Eric Vishria, a general partner at Benchmark, a venture-capital firm in San Francisco, first came to understand this problem in the spring of 2016, while listening to a presentation from a new computer-chip company called Cerebras Systems. Benchmark is known for having made early investments in companies such as Twitter, Uber, and eBay—that is, in software, not hardware. The firm looks at about two hundred startup pitches a year, and invests in maybe one. “We’re in this kissing-a-thousand-frogs kind of game,” Vishria told me. As the presentation started, he had already decided to toss the frog back. “I’m, like, Why did I agree to this? We’re not gonna do a hardware investment,” he recalled thinking. “This is so dumb.”

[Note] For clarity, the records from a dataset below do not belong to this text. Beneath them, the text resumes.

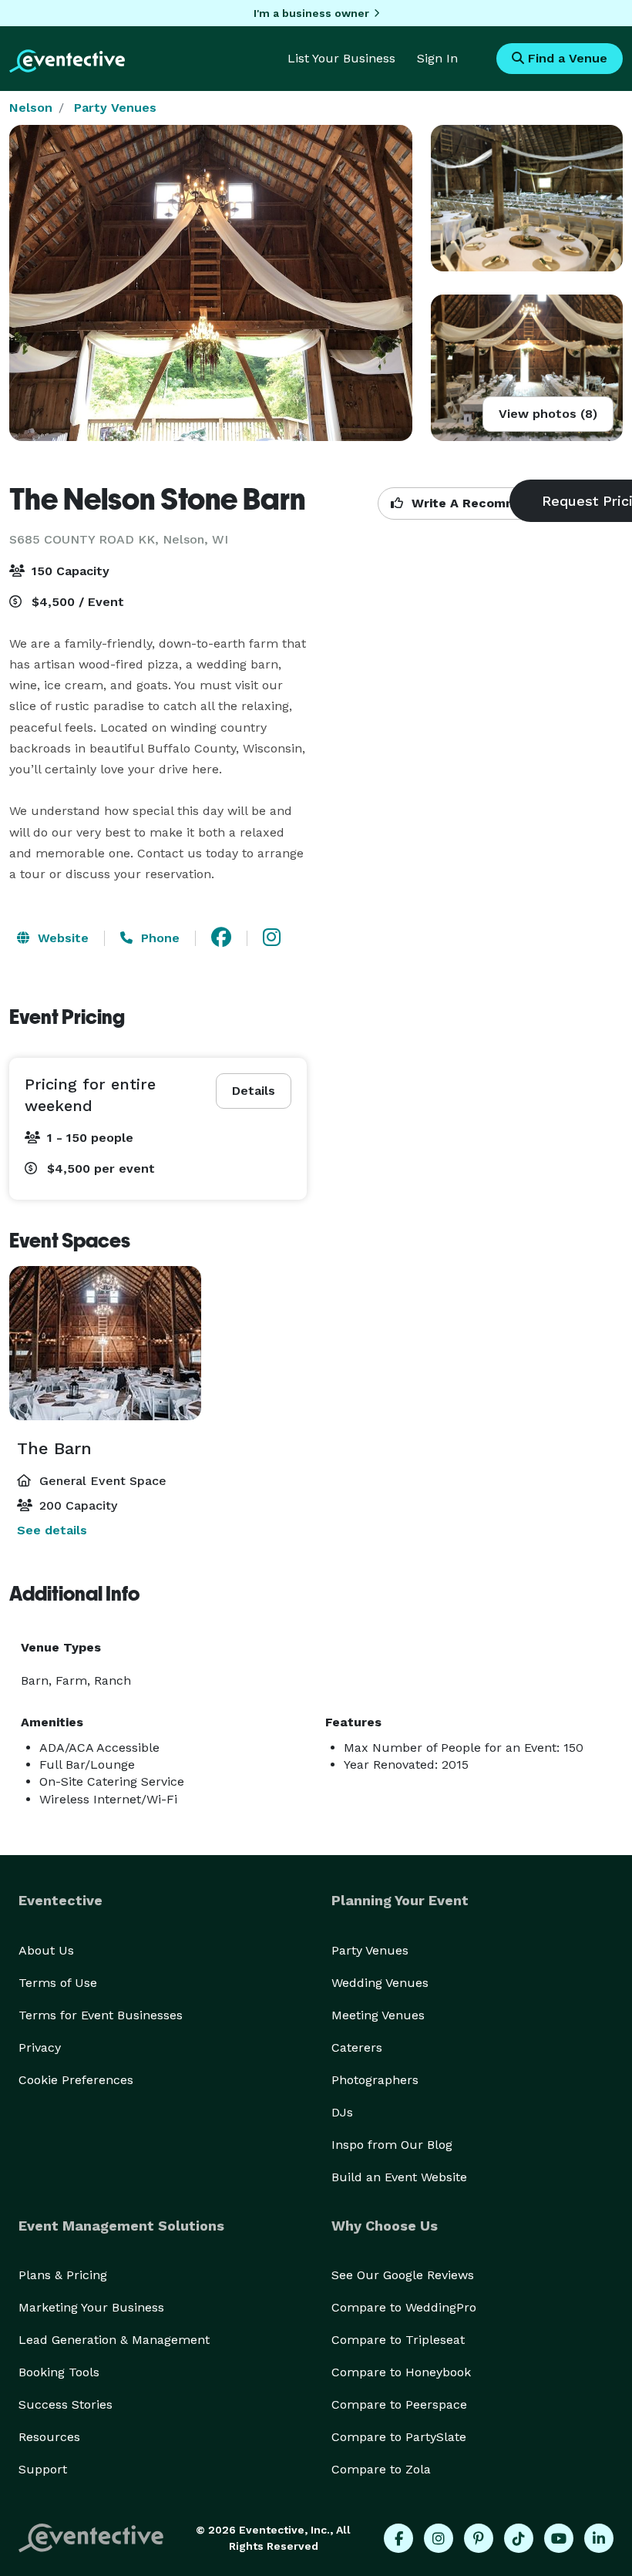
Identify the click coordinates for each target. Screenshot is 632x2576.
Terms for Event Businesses (100, 2015)
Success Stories (65, 2404)
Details (253, 1090)
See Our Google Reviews (402, 2275)
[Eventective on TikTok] (518, 2538)
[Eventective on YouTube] (558, 2538)
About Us (46, 1950)
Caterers (356, 2047)
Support (42, 2469)
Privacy (39, 2047)
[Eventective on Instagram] (438, 2538)
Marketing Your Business (91, 2307)
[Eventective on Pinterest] (478, 2538)
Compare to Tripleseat (398, 2339)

Andrew Feldman, Cerebras’s co-founder, began his slide deck with a cover slide, then a team slide, catching Vishria’s attention: the talent was impressive. Then Feldman compared two kinds of computer chips. First, he looked at graphics-processing units, or G.P.U.s—chips designed for creating 3-D images. For a variety of reasons, today’s machine-learning systems depend on these graphics chips. Next, he looked at central processing units, or C.P.U.s—the general-purpose chips that do most of the work on a typical computer. “Slide 3 was something along the lines of, ‘G.P.U.s actually suck for deep learning—they just happen to be a hundred times better than C.P.U.s,’ ” Vishria recalled. “And, as soon as he said it, I was, like, facepalm. Of course! Of course!” Cerebras was proposing a new kind of chip—one built not for graphics but for A.I. specifically.